Democrats in Congress are racing to find ways to raise money to pay for an ambitious agenda of social spending on programs ranging from a monthly child tax credit to two free years of community college for all Americans, and one proposal that has gotten attention in recent days is a new 2% excise tax on corporate stock buybacks.

Democratic Sens. Sherrod Brown of Ohio and Ron Wyden of Oregon unveiled the proposal on Friday, estimating that the new levy would raise $100 million over 10 years, but rumors that Washington would target the cash-distribution strategy had been circulating in the weeks before, and investors have been listening.

“Stocks with the largest buybacks have lagged peers in recent weeks, potentially reflecting concern about the recent proposals to impose an excise tax on share repurchases,” wrote Goldman Sachs analysts led by David Kostin in a weekend note to clients. Kostin argued that a 2% tax would not likely have a major impact on earnings-per-share for the S&P 500 SPX, +0.23% broadly, but that it could be disruptive nonetheless. “Such a tax could affect equity supply and demand, given that U.S. corporates have been the largest buyers of U.S. equities during the past decade.”

It was once rare that public companies in the U.S. would repurchase shares of their own stock for fear of shareholder lawsuits, but a 1982 rule adopted by the Securities and Exchange Commission created a safe harbor that paved the way for a surge in the practice, which enables companies to manage their earnings-per-share metric and return cash to shareholders in a way that doesn’t trigger a tax liability, as dividends do.

Following the passage of President Donald Trump’s 2017 corporate tax cut, share buybacks became national news as the nation’s largest companies used their tax savings to buy back shares to the point that corporations became the largest source of demand for U.S. equities, when compared with foreign investors, households, mutual funds and pension funds, according to Goldman.

“Rather than investing in their workers, megacorporations used the windfall from Republicans’ 2017 tax cuts to juice their stock prices and reward their wealthiest investors and their executives through massive stock buybacks,” Wyden said in a press release. “Stock buybacks are currently heavily favored by the tax code, despite their skewed benefits for the very top and potential for insider game-playing. Our bill simply ends this preferential treatment and encourages megacorporations to invest in their workers.”

Critics of stock buybacks, however, say the proposal doesn’t go far enough. “I don’t think companies should be allowed to do buybacks at all,” said William Lazonick, a University of Massachusetts economist.

Lazonick’s pioneered research into the impact of stock buybacks on the U.S. economy, arguing that they drain corporate coffers and divert investment away from new technologies and employees toward already wealthy management and shareholders. Then Vice President Joe Biden cited his work in a 2016 op-ed in which he argued for reforming regulations that promote share repurchases.

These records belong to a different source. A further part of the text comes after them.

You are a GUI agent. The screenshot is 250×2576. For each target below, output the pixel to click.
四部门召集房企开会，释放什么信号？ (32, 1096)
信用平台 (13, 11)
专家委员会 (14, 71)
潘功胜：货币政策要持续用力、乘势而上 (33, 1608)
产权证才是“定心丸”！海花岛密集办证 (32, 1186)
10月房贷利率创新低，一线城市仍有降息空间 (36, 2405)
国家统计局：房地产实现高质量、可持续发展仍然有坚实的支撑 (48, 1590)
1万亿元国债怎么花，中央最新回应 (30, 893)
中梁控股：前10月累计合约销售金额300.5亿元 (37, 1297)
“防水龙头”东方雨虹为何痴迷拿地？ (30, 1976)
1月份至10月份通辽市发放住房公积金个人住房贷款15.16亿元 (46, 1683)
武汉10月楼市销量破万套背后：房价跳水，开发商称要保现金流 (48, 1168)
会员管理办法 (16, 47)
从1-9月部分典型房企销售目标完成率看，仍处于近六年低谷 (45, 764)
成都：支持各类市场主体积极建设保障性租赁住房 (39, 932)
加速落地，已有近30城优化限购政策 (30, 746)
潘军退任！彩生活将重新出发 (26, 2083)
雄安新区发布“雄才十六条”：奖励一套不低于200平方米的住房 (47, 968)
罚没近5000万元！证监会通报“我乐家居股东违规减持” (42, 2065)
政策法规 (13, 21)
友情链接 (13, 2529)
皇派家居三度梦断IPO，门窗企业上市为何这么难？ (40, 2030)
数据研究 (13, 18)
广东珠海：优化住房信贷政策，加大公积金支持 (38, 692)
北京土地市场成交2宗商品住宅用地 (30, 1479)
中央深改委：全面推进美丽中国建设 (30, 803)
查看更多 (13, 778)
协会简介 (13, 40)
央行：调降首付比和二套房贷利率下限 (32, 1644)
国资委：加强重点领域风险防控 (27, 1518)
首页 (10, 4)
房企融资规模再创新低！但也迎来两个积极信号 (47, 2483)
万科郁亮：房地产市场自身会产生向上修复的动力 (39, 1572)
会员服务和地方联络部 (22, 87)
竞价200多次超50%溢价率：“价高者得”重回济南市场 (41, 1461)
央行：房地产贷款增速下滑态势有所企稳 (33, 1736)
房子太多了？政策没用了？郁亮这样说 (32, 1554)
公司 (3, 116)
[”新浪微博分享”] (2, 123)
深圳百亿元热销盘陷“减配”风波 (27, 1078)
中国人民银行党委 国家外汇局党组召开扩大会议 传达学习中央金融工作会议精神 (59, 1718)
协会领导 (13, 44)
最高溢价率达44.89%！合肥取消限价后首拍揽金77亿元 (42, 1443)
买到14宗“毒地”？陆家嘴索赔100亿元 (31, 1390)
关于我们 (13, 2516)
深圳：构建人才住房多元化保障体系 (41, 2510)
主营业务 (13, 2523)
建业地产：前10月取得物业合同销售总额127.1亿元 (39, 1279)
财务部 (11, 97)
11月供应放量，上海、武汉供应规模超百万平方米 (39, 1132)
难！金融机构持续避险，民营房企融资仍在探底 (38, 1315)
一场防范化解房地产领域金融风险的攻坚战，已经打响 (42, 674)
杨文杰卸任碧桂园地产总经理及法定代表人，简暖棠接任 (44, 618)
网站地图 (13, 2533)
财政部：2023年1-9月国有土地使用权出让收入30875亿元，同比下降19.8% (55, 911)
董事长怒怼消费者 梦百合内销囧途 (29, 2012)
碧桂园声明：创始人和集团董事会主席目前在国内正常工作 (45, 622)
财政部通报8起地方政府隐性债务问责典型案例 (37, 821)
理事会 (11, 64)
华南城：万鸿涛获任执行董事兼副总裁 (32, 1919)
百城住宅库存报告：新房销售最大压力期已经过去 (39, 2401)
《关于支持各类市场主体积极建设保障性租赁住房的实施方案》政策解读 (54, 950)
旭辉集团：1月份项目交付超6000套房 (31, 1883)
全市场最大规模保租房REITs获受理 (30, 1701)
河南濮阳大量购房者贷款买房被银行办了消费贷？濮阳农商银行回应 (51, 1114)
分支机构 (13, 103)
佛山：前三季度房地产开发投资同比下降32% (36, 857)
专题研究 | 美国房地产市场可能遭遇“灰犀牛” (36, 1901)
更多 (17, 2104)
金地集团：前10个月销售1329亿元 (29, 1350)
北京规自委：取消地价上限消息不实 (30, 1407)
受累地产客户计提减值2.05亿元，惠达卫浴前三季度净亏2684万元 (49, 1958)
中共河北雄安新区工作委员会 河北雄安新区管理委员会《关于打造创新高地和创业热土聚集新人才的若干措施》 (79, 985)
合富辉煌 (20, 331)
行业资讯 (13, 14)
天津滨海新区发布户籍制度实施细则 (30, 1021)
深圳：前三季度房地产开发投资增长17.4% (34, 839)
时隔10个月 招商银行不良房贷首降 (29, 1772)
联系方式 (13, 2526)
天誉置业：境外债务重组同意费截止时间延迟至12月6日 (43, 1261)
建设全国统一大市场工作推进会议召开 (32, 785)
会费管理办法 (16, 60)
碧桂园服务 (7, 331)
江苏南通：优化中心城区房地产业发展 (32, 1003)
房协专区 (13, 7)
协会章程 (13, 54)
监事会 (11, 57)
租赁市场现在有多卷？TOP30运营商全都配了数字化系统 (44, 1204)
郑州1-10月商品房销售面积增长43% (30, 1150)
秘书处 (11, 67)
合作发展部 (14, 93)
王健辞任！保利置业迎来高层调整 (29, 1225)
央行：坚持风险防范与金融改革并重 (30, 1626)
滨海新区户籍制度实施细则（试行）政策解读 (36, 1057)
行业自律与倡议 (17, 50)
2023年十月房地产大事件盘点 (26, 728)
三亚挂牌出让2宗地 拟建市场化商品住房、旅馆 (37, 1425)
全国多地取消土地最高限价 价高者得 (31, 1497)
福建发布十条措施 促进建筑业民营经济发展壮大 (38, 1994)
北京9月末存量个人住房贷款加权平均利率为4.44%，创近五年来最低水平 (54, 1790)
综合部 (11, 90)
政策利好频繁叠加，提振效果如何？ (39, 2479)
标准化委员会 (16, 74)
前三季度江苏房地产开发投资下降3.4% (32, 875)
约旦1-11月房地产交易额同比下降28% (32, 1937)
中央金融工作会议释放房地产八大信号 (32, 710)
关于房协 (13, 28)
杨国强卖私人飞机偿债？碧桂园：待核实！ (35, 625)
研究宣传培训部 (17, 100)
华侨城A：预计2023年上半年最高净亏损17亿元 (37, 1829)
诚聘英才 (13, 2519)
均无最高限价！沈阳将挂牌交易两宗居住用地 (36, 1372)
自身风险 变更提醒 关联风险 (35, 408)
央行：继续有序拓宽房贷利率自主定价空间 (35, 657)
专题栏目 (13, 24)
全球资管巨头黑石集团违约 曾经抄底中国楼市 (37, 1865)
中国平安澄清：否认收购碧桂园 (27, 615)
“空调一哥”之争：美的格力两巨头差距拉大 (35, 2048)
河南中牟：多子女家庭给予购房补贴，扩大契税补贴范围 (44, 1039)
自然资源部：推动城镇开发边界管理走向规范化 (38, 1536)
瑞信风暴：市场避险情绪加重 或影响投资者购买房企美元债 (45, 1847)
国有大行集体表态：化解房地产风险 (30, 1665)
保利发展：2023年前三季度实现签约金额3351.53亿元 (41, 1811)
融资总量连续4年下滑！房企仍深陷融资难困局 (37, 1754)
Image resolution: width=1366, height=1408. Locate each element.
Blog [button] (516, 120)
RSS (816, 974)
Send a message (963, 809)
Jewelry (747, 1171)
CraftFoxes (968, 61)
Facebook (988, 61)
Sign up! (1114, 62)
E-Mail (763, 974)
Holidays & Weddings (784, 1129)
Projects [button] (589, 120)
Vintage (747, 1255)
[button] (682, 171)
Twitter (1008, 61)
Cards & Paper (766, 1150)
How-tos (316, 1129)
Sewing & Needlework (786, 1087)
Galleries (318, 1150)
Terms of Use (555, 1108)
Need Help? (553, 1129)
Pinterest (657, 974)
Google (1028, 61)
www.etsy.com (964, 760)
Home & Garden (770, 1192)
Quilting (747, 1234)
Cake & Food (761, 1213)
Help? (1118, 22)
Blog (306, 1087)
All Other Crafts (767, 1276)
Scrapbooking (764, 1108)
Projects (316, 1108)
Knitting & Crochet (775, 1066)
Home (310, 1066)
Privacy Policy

“Since the Biden administration came to power, I’ve been disappointed that Democrats haven’t talked a lot about buybacks,” he said. “The main focus of Democrats after the 2017 tax cuts was that companies were just going to use the tax cuts to do more buybacks, and that’s what happened.”

Lazonick argued that a better policy would be to ban stock buybacks altogether, as Democratic Sen. Tammy Baldwin of Wisconsin proposed in 2019.

Stock market investors who worry that a new excise tax could slow share repurchases that have helped drive recent gains may take solace in the fact that the proposed tax is just 2% and appears designed to raise revenue rather than discourage stock buybacks altogether, according to Erica York, economist at the Tax Foundation.

“They’re proposing this as a way to raise revenue and it will have the effect of increasing the marginal tax rate on corporations,” she said. “We may see fewer buybacks on the margin, but it’s not set at a rate that would have a drastic impact.”

York pushed back on the claim that buybacks take company funds away from investments in workers or productivity. “Companies do buybacks out of an excess of cash when they’ve exhausted investment opportunities,” she said. “Some evidence shows they can supplement investment because it shifts capital away from older firms to new, innovative firms.”

The buyback excise tax was not included in a recent draft proposal circulated by Democrats on the House Ways and Means Committee, but much negotiation remains between now and passage of a final bill.

Ben Koulton, director of research at Beacon Policy Advisors, said in an interview that whether or not the buyback excise tax makes it into Democrats’ final spending bill will depend on what revenue raising proposals are most palatable to conservative Democrats in the Senate like West Virginia Sen. Manchin.

“I’m sure there will be plenty of opposition to this, but is there more opposition to it than raising the corporate rate another point?” Koulton said. “There’s certainly a desire by some Democrats to take on capital gains accrued by the super rich.”